Die Ölkrise von 1973 – Zusammenfassung
Im Oktober 1973 reduzierten die ölproduzierenden Staaten des Nahen Ostens als Reaktion auf das amerikanische Eingreifen im Jom-Kippur-Krieg ihre Fördermengen, erhöhten den Ölpreis und lösten damit eine Ölkrise aus.
Die Ölpreiserhöhung führte zu einer Wirtschaftskrise in der Bundesrepublik, die stark vom Rohöl abhängig war.
Die Bundesregierung reagierte mit einer Reihe von symbolträchtigen Energiesparmaßnahmen sowie mit Konjunkturprogrammen zur Stärkung der Wirtschaft, die aber nur geringen Erfolg hatten.
Langfristig führte die Ölkrise zu einem gesteigerten Energiebewusstsein und zu verschiedenen Bemühungen, die Abhängigkeit vom Rohöl zu verringern und so die politische Unabhängigkeit zu wahren.
Als Anlass kann das amerikanische Eingreifen im sogenannten Jom-Kippur-Krieg zwischen Israel und seinen arabischen Nachbarn gelten, das diese veranlasste, die Öllieferungen als politisches Druckmittel zu nutzen.
Als neutraler Staat war die Bundesrepublik nicht direkt vom Ölembargo betroffen, wohl aber von der Ölpreiserhöhung, die zur Wirtschaftskrise der 1970er Jahre maßgeblich beitrug.

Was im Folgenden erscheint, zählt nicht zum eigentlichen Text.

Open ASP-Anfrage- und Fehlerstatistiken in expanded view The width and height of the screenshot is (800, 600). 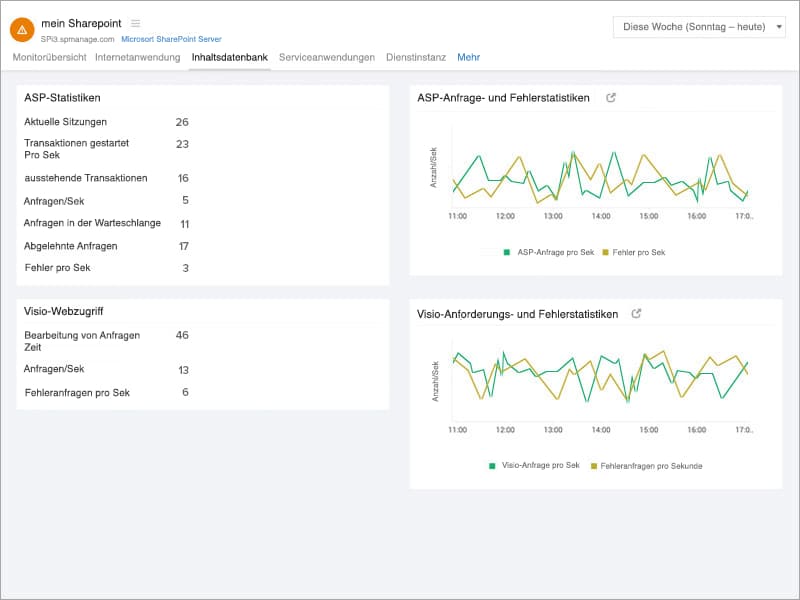pos(611,97)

Außerdem ging von der Ölkrise eine erhebliche psychologische Schockwirkung aus.
Aus heutiger Sicht wurden die Fördermengen nie so stark gesenkt, dass das Öl knapp wurde. Allerdings stieg der Ölpreis stark an. Man spricht darum heute auch oft von einer „Ölpreiskrise“.
Zum Ende des Wirtschaftswunders trugen auch verschiedene strukturelle Gründe, wie Lohnerhöhungen, erhöhte Konkurrenz auf dem Weltmarkt und Mangel an Innovationen bei. Die Ölkrise war aber auf jeden Fall ein verschärfender Faktor.
Als eine Folge der Ölkrise wurden in der Bundesrepublik strengere gesetzliche Regelungen zum Energiesparen vereinbart, was der Umwelt zugute kam. Andererseits wurden neue Kernkraftwerke gebaut und verstärkt in der Nordsee Öl gefördert.
Einerseits entwickelte sich durch die Ölkrise ein verstärktes Bewusstsein für die Notwendigkeit zum Energiesparen und zu einer verantwortlichen Energiepolitik. Andererseits wurde die Abhängigkeit vom Rohöl durch neue Abhängigkeiten, zum Beispiel vom russischen Erdgas, ersetzt.